Sitting in his sparse office in the portable building that has served as a makeshift chapel for his congregation for the last six years, Veneracion said he was bewildered by the dispute.
"It is confusing to us," said the priest, a soft-spoken man from the Philippines who seemed genuinely caught off guard by the controversy.
"We tried to be discreet, and I think there's an atmosphere generally in the Gulf that's fairly anti-Christian, but that's mainly to do with what's happening in Iraq and Afghanistan.
"It has nothing to do with us at all."
In Doha, the call to build a Catholic church has grown as waves of migrant workers from South Asia and the Philippines arrived in the Gulf, answering the call for cheap labor to fuel the region's runaway economy.
But the Christian immigrants have sometimes collided with the native Qatari population, which practices Wahhabism, a strict interpretation of Islam.
Native Qataris account for only 200,000 of the country's population of 900,000.
The Vatican estimates there are 100,000 practicing Catholics in Qatar.
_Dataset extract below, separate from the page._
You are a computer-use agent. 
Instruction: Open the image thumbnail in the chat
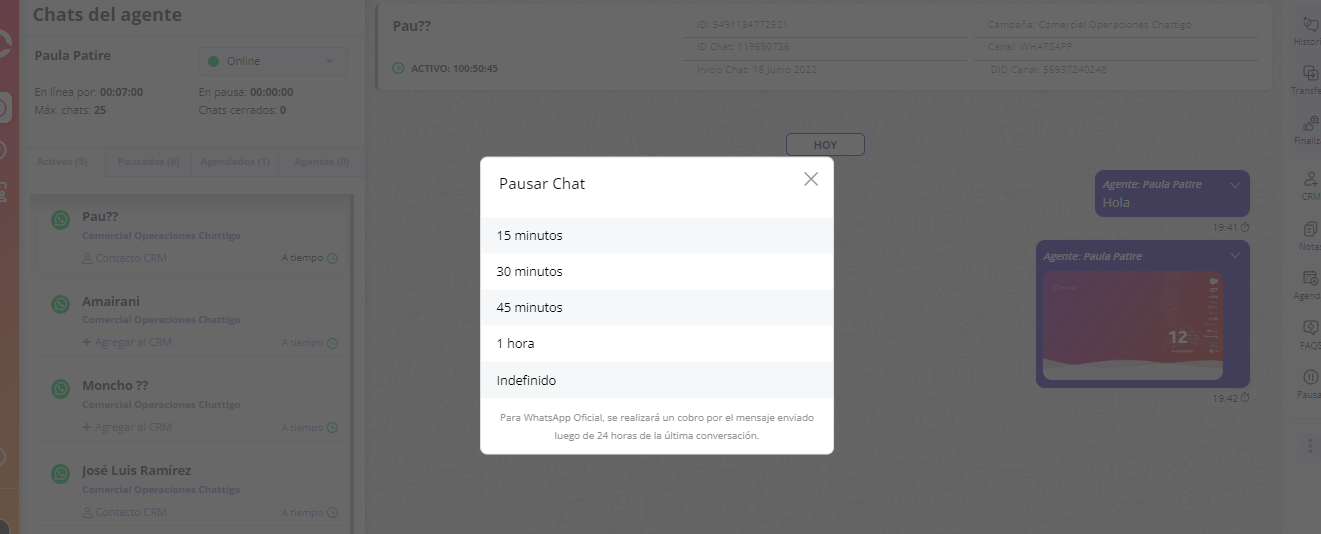[1132, 327]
They attended underground services until seven years ago, when Sheikh Hamad bin Khalifa al-Thani, the country's current ruler, granted permission to five denominations to open churches.
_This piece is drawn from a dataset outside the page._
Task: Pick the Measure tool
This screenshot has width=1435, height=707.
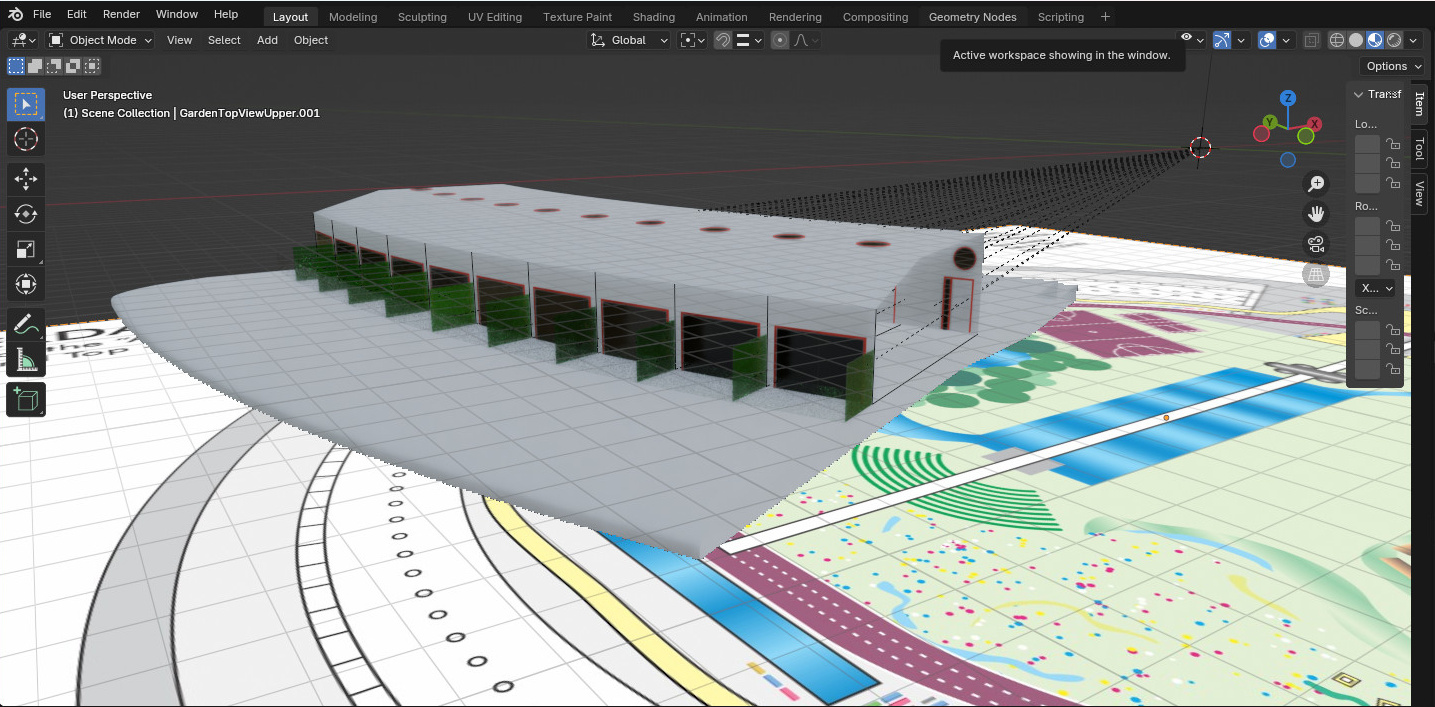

The Sheikh, who seized control from his father in a 1995 palace coup, is a staunch U.S. ally, and the move is part of a broader push to promote Qatar as an open and tolerant society, in order to attract tourism and business.
Veneracion says that the church, when it's completed, will serve as a place for "prayer and inter-faith dialogue." The grounds boast a catechism building and conference center. A wedding party has already booked a ceremony and reception in May.
When Our Lady of the Rosary opens its doors, it will make Saudi Arabia the only Gulf state that still bans churches.
But it remains unclear if Qataris will accept the church, or whether a backlash will force it to close its doors.
Rashed al-Subaie, a Qatari engineer, wrote in a letter to the Al-Watan newspaper that Christians should practice their faith only "in line with public morals without being given licenses to set up places of worship."
Christians should "worship their God in their homes," he wrote.
But Qatar's Catholic faithful remain resolute. A few days ago, Lourdes Carvallo and her elderly mother attended what they prayed would be one of their last morning services in the makeshift chapel.
The 38-year-old housewife from Goa, India, was born in Qatar and grew up attending underground mass in neighbors' homes.
She said: "We have been waiting for this for such a long time and we are feeling very hopeful, because finally we will have a proper place of worship."